What to work on —
Write out exactly the lines from the start of the entries through the one that contains "Choose 银行卡识别 service", including both.

---

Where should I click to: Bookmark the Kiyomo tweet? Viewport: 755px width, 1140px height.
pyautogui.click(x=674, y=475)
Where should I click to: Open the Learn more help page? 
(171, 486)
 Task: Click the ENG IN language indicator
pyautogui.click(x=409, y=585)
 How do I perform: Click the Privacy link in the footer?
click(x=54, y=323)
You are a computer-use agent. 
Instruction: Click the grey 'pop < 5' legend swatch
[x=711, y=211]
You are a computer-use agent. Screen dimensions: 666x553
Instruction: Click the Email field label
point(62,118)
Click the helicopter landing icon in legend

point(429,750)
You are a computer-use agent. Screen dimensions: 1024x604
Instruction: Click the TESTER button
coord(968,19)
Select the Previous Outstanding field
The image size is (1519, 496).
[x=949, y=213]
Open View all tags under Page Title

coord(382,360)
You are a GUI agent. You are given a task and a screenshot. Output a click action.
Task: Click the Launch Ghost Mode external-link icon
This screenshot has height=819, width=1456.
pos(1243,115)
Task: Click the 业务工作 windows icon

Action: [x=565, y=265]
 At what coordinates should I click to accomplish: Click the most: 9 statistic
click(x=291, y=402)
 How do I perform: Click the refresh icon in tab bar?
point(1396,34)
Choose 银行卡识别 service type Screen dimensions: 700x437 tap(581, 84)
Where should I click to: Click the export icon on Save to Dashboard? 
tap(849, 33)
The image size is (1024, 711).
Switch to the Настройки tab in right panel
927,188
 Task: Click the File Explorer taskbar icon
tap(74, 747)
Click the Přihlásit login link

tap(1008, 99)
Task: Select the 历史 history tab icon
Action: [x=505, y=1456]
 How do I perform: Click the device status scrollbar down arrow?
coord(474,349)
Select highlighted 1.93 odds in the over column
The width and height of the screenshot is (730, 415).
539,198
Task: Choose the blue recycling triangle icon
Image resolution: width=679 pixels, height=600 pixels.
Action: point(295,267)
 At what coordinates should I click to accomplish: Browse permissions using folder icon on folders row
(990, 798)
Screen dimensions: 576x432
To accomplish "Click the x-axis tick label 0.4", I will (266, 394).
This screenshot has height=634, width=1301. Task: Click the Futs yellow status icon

---

Answer for this exercise —
Where should I click to: Bookmark the Kiyomo tweet? Viewport: 755px width, 1140px height.
pyautogui.click(x=674, y=475)
Where should I click to: Open the Learn more help page? 
(171, 486)
 Task: Click the ENG IN language indicator
pyautogui.click(x=409, y=585)
 How do I perform: Click the Privacy link in the footer?
click(x=54, y=323)
You are a computer-use agent. 
Instruction: Click the grey 'pop < 5' legend swatch
[x=711, y=211]
You are a computer-use agent. Screen dimensions: 666x553
Instruction: Click the Email field label
point(62,118)
Click the helicopter landing icon in legend

point(429,750)
You are a computer-use agent. Screen dimensions: 1024x604
Instruction: Click the TESTER button
coord(968,19)
Select the Previous Outstanding field
The image size is (1519, 496).
[x=949, y=213]
Open View all tags under Page Title

coord(382,360)
You are a GUI agent. You are given a task and a screenshot. Output a click action.
Task: Click the Launch Ghost Mode external-link icon
This screenshot has height=819, width=1456.
pos(1243,115)
Task: Click the 业务工作 windows icon

Action: [x=565, y=265]
 At what coordinates should I click to accomplish: Click the most: 9 statistic
click(x=291, y=402)
 How do I perform: Click the refresh icon in tab bar?
point(1396,34)
Choose 银行卡识别 service type Screen dimensions: 700x437 tap(581, 84)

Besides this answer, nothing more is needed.